Day 1

第一天主要是安装一些必要的工具
比如:python pip Wireshark

然后利用Wireshark抓包,并且把找到的包保存下来

Day 2

第二天的核心任务是:
学会在 Wireshark 里看懂最基础的包信息。

以第一行为例:

1
2
3
4
Source: 111.62.113.50 
Destination: 10.15.39.136 
Protocol: TCP 
Length: 66

Source:源地址
Destination:目的地址
Protocol:协议
Length:长度

我们可以先把它粗略理解成:

有一台地址是 111.62.113.50 的机器,给 10.15.39.136 发了一个 TCP 包,这个包大小是 66 字节。

再看第二行,它使用的协议是 TLSv1.2
TLS 指的是 加密传输层协议
它的包长度是2878,要比上面的那个TCP的包长度大很多

一般来说
小包通常更像是在做连接控制或确认,而不是在传很多真正的网页内容
大包则是在传真正的数据

标志位

在 TCP 中,标志位用于指示 TCP 连接的特定状态或提供一些额外的有用信息

SYN:发起连接
ACK:确认
FIN:结束连接
RST:重置连接

我们来看几个例子

1
2
3
4
5
Source: 10.15.39.136
Destination: 223.6.6.6
Protocol: TCP
Length: 66
Info: 3376 -> 443 [SYN] Seq=0 Win=65535 Len=0 MSS=1460 WS=256 SACK_PERM

[SYN]
表示:我要开始建立连接了

我们现在可以把这个包粗略理解成一句话:
我的电脑想和对方服务器的 443 端口建立一个 TCP 连接。

1
2
3
4
5
Source: 10.15.39.136
Destination: 223.6.6.6
Protocol: TCP
Length: 54
Info: 3376 -> 443 [ACK] Seq=1 Ack=1 Win=65280 Len=0

[SYN,ACK]
表示“我收到了,也同意建立连接”

1
2
3
4
5
Source: 223.6.6.6
Destination: 10.15.39.136
Protocol: TCP
Length: 66
Info: 443 -> 3376 [SYN, ACK] Seq=0 Ack=1 Win=42340 Len=0 MSS=1440 SACK_PERM WS=2048

443 -> 3376
表示这个包是从 443 端口 发到 3376 端口
其中 443 很常见,通常和 HTTPS 有关

[ACK]
表示这是一个 确认包
你现在可以粗略理解成:
“我收到了,你继续发。
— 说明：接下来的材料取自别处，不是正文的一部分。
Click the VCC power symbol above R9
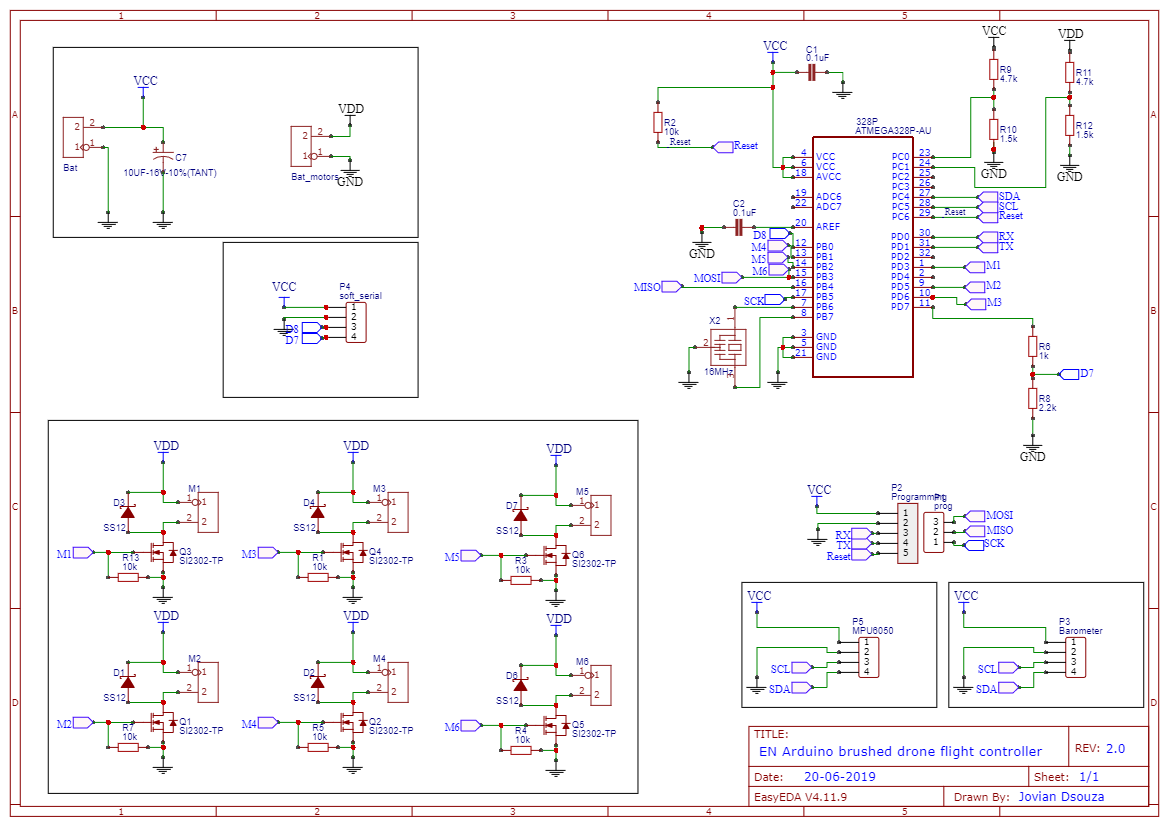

”

Len=0
表示这个包没有携带真正的数据内容
所以这个包更像是在“确认通信状态”,不是在传网页正文

现在这三步就完整了:

3376 -> 443 [SYN]
电脑说:我想连接你
443 -> 3376 [SYN, ACK]
服务器说:我收到了,也同意连接
3376 -> 443 [ACK]
电脑说:好,收到

这三步合起来,就是:
TCP 三次握手完成,连接建立成功。